- Sire: Olympia
- Grandsire: Heliopolis
- Dam: Dog Blessed
- Damsire: Bull Dog
- Sex: Stallion
- Foaled: 1953
- Country: United States
- Colour: Bay
- Owner: River Divide Farm (Robert J. Dienst)
- Trainer: Rollie T. Shepp
- Rider: Bill Hartack
- Record: 42: 25-8-1
- Earnings: US$269,530.

Major wins
- Bay State Kindergarten Stakes (1955) Narragansett Nursery Stakes (1955) De Soto Handicap (1955) Dade County Handicap (1955) Tyro Stakes (1955) Coral Gables Handicap (1956) Hibiscus Stakes (1956) Hutcheson Stakes (1956) Inaugural Handicap (1956) Oceanport Handicap (1956, 1957) Select Handicap (1956) New Year's Handicap (1957) Hialeah Inaugural Handicap (1957) John Alden Handicap (1957) Longport Handicap (1957) Princeton Handicap (1957) Rumson Handicap (1957)

Awards
- American Champion Sprint Horse (1956, 1957)

Honours
- U.S. Racing Hall of Fame (2025)

= Decathlon (horse) =

American-bred Thoroughbred racehorse

Decathlon (1953–1972) was an American Thoroughbred racehorse who was voted the U.S. Champion Sprint Horse in 1956 and 1957. He was sired by Olympia, the Leading broodmare sire in North America in 1974. His dam was Dog Blessed, a daughter of Bull Dog, the 1943 Leading sire in North America.

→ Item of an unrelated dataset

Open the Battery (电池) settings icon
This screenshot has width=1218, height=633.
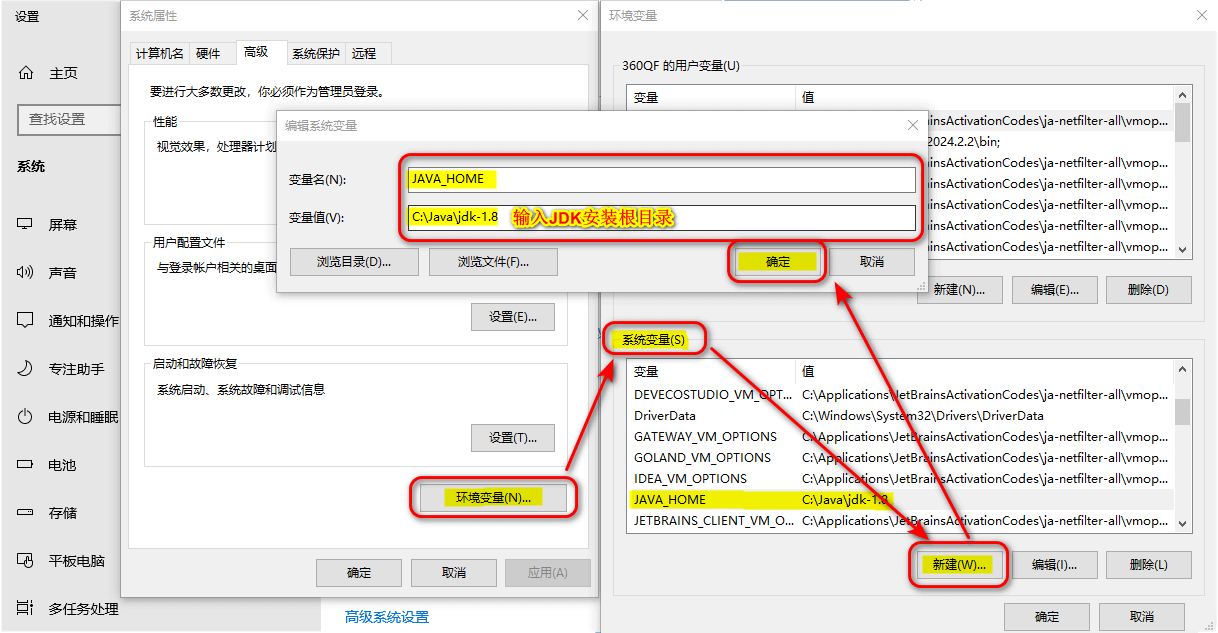click(26, 465)
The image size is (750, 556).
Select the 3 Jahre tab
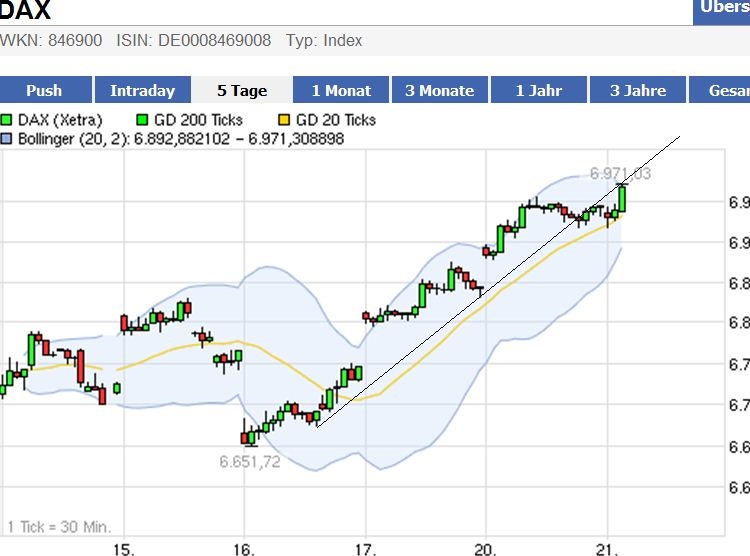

Decathlon was purchased for $15,500 at a 1954 Kentucky yearling sale by Robert J. Dienst, president of Beulah Park Racetrack in Columbus, Ohio.
Decathlon was trained by Rollie Shepp. Because of his awkward side-wheeling stride, Shepp and owner Dienst decided his running style might exhaust the colt over longer distances and early in his racing career began limiting him to sprint races.

In October 1957, Robert J. Dienst announced that Decathlon would be retired to stud in Kentucky for the 1958 season. The horse finished his racing career with a record of 25-8-1 from 42 starts with earnings of US$269,530.